Whenever a line below includes "will", add it to the tally, then give the total and nothing more.

## [PROVIDED RECORDS]
-------
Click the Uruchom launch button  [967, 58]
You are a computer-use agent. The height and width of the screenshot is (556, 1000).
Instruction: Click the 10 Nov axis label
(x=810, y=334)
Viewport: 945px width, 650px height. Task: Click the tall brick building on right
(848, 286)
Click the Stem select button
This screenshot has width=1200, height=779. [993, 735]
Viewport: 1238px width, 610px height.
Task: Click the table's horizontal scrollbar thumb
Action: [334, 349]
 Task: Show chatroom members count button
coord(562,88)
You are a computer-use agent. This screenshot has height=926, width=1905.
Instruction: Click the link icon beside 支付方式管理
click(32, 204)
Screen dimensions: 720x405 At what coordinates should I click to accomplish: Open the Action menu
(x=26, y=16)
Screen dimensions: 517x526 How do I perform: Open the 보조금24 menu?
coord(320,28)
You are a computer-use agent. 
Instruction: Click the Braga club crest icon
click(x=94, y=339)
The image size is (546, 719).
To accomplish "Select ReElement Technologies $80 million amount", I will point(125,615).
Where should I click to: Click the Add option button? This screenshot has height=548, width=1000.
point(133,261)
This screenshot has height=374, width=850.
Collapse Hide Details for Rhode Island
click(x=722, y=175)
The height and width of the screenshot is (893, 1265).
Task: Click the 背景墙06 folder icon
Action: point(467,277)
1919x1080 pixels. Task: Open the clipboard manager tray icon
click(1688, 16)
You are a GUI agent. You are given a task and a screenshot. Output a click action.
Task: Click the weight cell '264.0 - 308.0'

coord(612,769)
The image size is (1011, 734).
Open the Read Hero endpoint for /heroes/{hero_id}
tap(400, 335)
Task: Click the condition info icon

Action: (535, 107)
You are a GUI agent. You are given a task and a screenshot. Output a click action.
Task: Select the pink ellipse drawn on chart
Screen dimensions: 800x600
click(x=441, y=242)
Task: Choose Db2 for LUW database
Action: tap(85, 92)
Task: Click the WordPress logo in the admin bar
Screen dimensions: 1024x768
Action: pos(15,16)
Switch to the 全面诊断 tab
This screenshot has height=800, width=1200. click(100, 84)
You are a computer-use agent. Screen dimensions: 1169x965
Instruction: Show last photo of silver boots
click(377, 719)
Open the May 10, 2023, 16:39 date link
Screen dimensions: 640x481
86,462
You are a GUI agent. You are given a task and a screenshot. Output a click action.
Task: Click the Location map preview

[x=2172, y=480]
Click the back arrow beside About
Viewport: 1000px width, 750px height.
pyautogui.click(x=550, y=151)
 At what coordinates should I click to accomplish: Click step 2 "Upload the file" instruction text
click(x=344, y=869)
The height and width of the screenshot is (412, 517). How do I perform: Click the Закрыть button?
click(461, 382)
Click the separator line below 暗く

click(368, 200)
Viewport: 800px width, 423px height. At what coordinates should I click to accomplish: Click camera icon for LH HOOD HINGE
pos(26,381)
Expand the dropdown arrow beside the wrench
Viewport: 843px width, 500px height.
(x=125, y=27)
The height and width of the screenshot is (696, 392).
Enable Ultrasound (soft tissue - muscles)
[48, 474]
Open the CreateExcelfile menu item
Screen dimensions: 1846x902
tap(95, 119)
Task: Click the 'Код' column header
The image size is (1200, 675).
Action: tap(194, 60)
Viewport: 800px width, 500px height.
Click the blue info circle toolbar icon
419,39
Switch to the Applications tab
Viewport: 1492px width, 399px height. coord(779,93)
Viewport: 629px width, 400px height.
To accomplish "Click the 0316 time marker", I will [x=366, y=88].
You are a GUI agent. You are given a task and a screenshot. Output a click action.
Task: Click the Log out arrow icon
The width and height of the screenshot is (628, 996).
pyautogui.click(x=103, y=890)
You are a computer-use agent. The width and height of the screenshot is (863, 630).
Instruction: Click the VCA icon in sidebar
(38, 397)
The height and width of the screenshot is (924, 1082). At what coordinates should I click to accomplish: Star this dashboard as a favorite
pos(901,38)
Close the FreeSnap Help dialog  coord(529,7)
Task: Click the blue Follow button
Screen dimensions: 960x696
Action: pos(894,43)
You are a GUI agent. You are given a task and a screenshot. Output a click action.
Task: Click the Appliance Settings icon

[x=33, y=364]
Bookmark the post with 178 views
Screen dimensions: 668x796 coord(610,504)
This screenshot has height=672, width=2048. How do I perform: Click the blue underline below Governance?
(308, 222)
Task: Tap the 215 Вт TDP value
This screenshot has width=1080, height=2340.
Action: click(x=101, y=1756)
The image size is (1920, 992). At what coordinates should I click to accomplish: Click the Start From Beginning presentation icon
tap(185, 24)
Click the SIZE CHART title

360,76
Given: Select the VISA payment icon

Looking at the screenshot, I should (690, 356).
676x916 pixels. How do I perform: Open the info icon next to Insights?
-------
## [EXERCISE RESULT]
2